**What to work on**.
What this exercise needs is every entry restated as written, with no pictures.
┌──
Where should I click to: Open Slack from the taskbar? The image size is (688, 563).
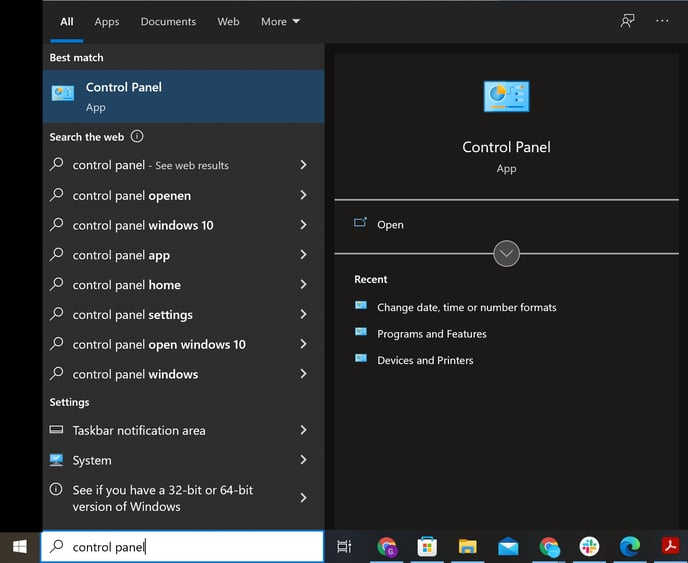tap(589, 546)
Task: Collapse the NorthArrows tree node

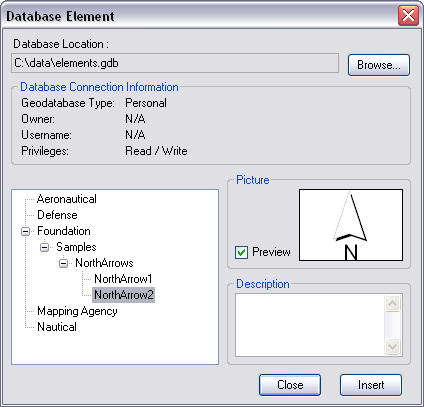Action: click(63, 263)
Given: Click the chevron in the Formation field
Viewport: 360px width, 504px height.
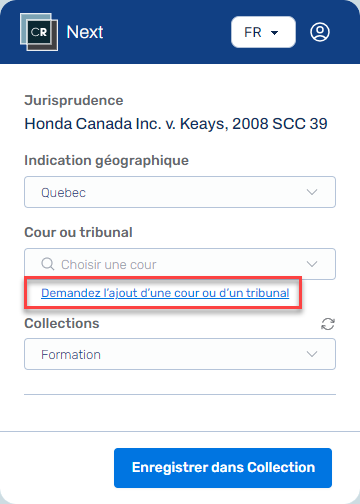Looking at the screenshot, I should (312, 354).
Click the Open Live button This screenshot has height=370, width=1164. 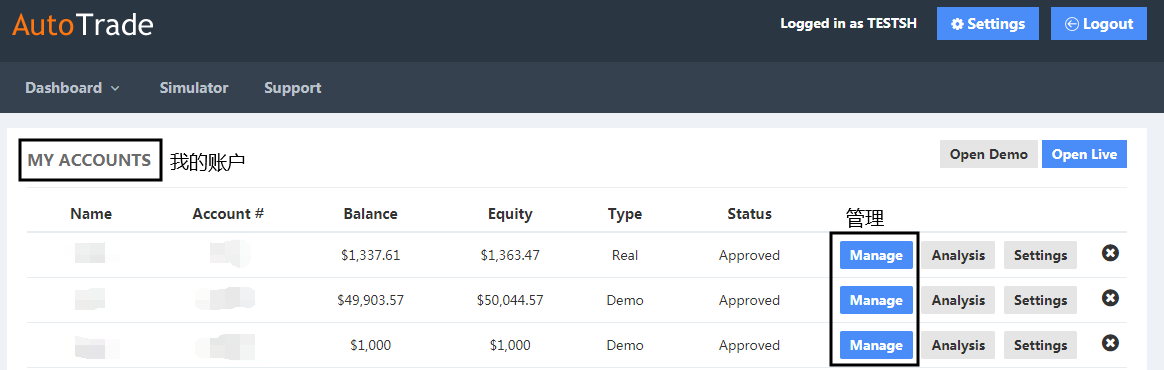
└──
**Expected output**.
Where should I click to: Open Slack from the taskbar? The image size is (688, 563).
tap(589, 546)
Task: Collapse the NorthArrows tree node

Action: click(63, 263)
Given: Click the chevron in the Formation field
Viewport: 360px width, 504px height.
Looking at the screenshot, I should (312, 354).
Click the Open Live button This screenshot has height=370, width=1164. 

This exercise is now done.